"Hanno suonato alla porta."
Translation:They rang at the door.
29 CommentsThis discussion is locked.
1331
I put 'They played at the door' in, just for fun, and it is accepted. I suppose one could image that they played instruments of some sort at the door....
2538
This seems like an idiom to me and not something I was otherwise not able to translate accurately. But I suppose I will remember this one now!
22
what throws me on a loop here is the word porta, which means door, so my brain wants to say they have knocked on the door, but alas, Duo thinks it should be doorbell, even when my Oxford dictionary translates doorbell as campanello and that word is nowhere to be seen in this exercise.
1634
The English translations in this unit drop the "have" left and right. In fact, most of the time they do. So why now, on this one, does it demand the "have"?! English speakers often drop the have in this tense. Here, I did it to try to conform.

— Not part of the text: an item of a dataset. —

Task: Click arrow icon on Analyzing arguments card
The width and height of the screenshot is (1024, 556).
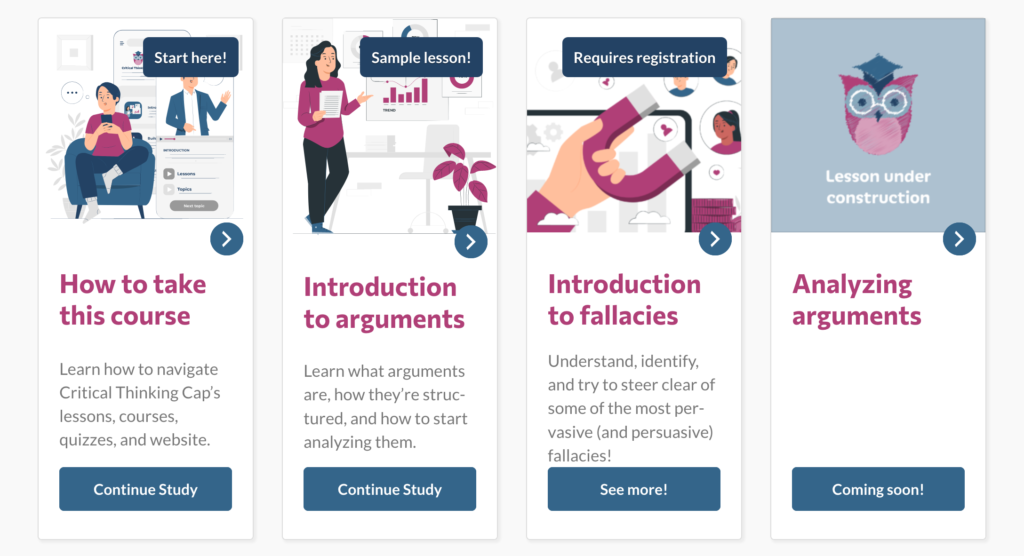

There's no such thing as "dropping the have" in English: they're different tenses altogether, they just happen to both match the Italian 'passato prossimo'. I ring, I rang, I have rung: if you wrote "I have rang", that's a grammar mistake (https://data.grammarbook.com/blog/definitions/ring-vs-rang-vs-rung/)
3249
My answer "they rang at the door" was accepted. I wouldn't have risked a heart to add "doorbell"!!
77
Poor translation I must say Suona makes reference to the a going of playing musical instruments
1124
In a previous exercise we were given "Hanno suonato il campanello" (They have rung the doorbell).
343
They have rung the bell, I think, should be considered correct! Few people say the doorbell!
743
So far, the present perfect and the simple past (preterite) have been used completely interchangeably in this section. So why on earth not here?!